Eclipse IDE is one of the most successful adopters of OSGi that a Java developer comes in contact with on a regular basis. Spring tried to support OSGi but later dropped Spring DM due to the complexity. Glassfish abopted OSGi but later the project was discontinued by Oracle. Liferay has taken the major step of adoption and successfully launched the major version. There is still a lot of work to do within Liferay, but Liferay does provide good support for those developing against it. OSGi has moved further on with OSGi enroute and various cloud computing offerings. Liferay’s primary focus in OSGi adoption is the capabilities within a single JVM. In my opinion, by doing so Liferay has committed itself and has become a major player in OSGi for web applications. A continued success and user adoption within the Liferay community could very well provide the oxygen that OSGi needs in the web application platform.

Liferay has done the toughest part of OSGi adoption in its platform. For the end users Liferay provides various utilities to interact easily with the OSGi service trackers etc. It is sufficient to just understand the basics of OSGi to develop plugins for the Liferay platform. Developers could deep dive into OSGi as needed while working with Liferay. This is in a way similar to how developers using Liferay interact with services without having to master Spring or Hibernate.

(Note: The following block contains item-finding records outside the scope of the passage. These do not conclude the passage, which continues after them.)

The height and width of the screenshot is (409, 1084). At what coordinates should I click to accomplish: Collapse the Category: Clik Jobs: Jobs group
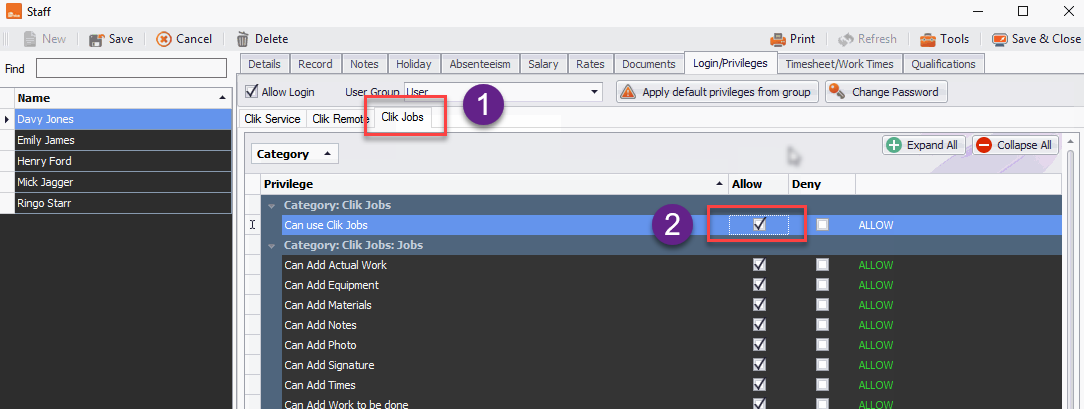273,245
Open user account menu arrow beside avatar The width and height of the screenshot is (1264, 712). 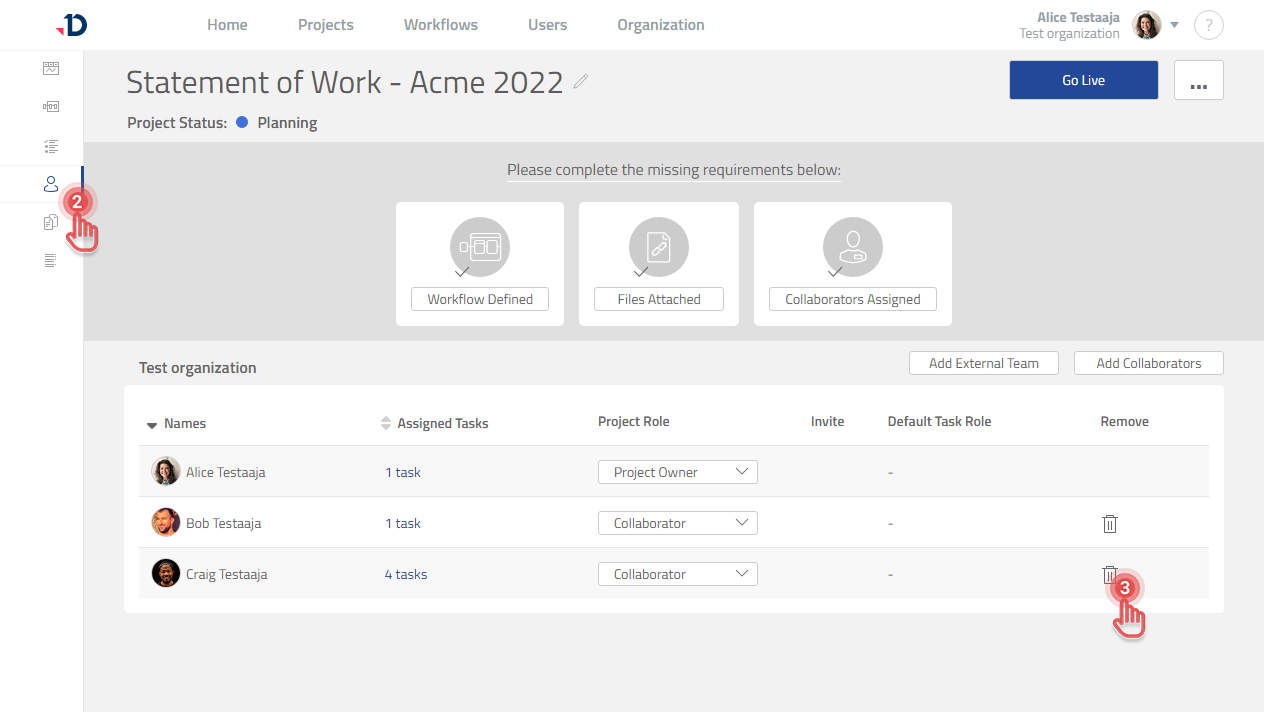(x=1175, y=25)
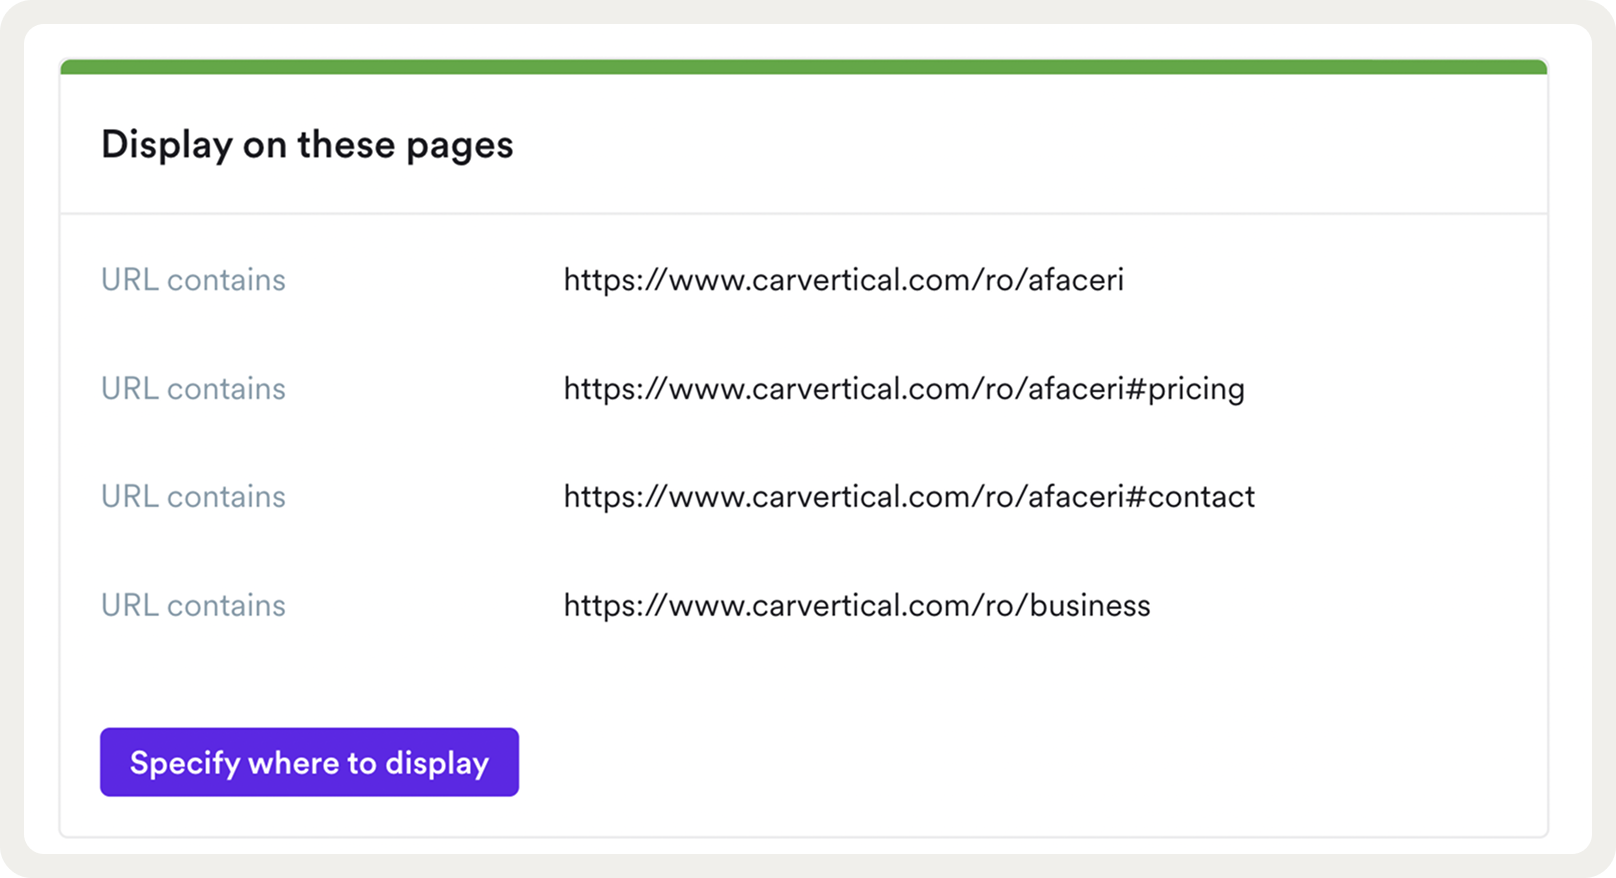This screenshot has width=1616, height=878.
Task: Click the word pages in the heading
Action: coord(459,146)
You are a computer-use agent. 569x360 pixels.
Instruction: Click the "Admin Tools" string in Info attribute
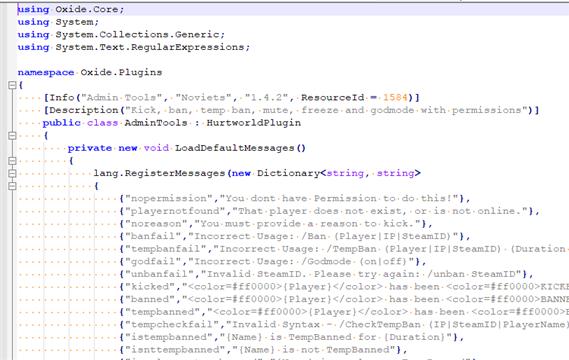click(x=121, y=98)
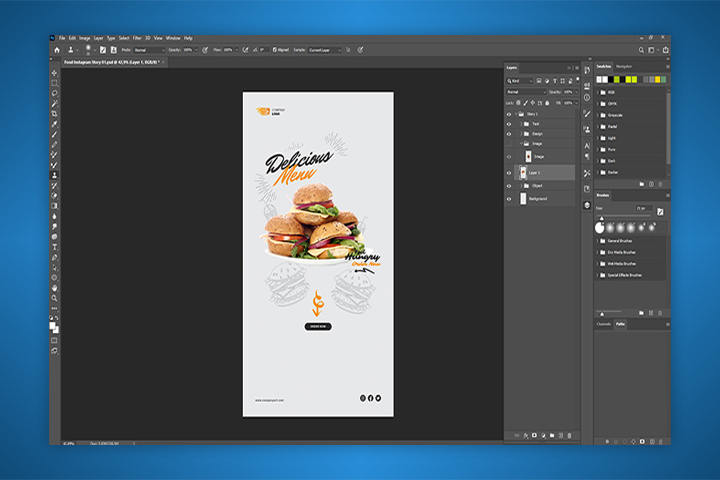This screenshot has height=480, width=720.
Task: Click the Home icon in options bar
Action: tap(57, 50)
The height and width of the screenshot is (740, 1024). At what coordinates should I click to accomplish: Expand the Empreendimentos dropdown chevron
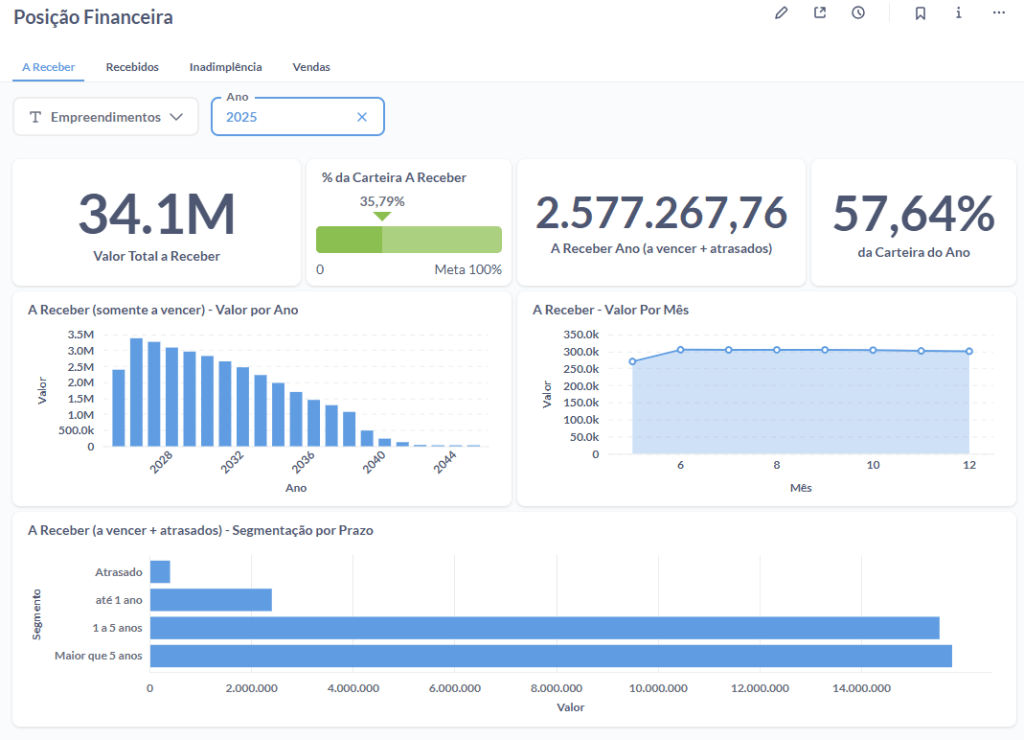[177, 117]
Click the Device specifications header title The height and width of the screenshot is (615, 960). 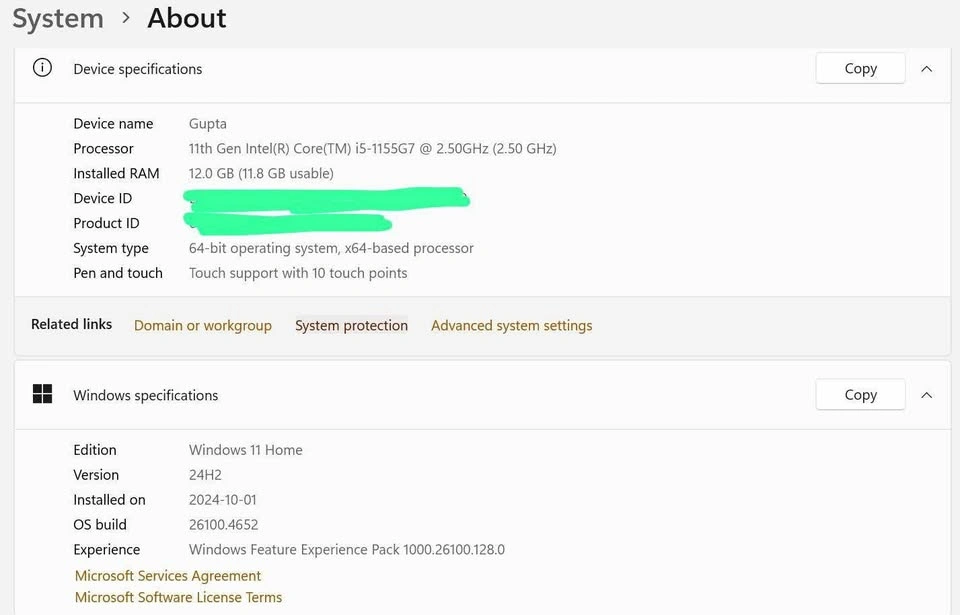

Bndtools and various others OSGi frameworks such Apache Felix , Amdatu etc., help it make easy for the developers. There is still a lot of activity primarily supported by the OSGi Alliance members which keeps the community strong even after 17 years.

Conclusion

There are many ways to develop rich applications. If you are a shop that has invested in Liferay, then getting up to speed with OSGi will make your job easier. If you are not a shop that is invested in Liferay or Java, you could live without ever knowing what OSGi is. The one thing that OSGi lacks is the hype and support from the extended Java community. As Liferay is trying to be more than a portal, as a business you need to think beyond any programming language or a platform and evaluate what is best for you. Technology changes so fast. Instead of adopting technology for the sake of it, you need to adopt it to solve your and your customers’ need.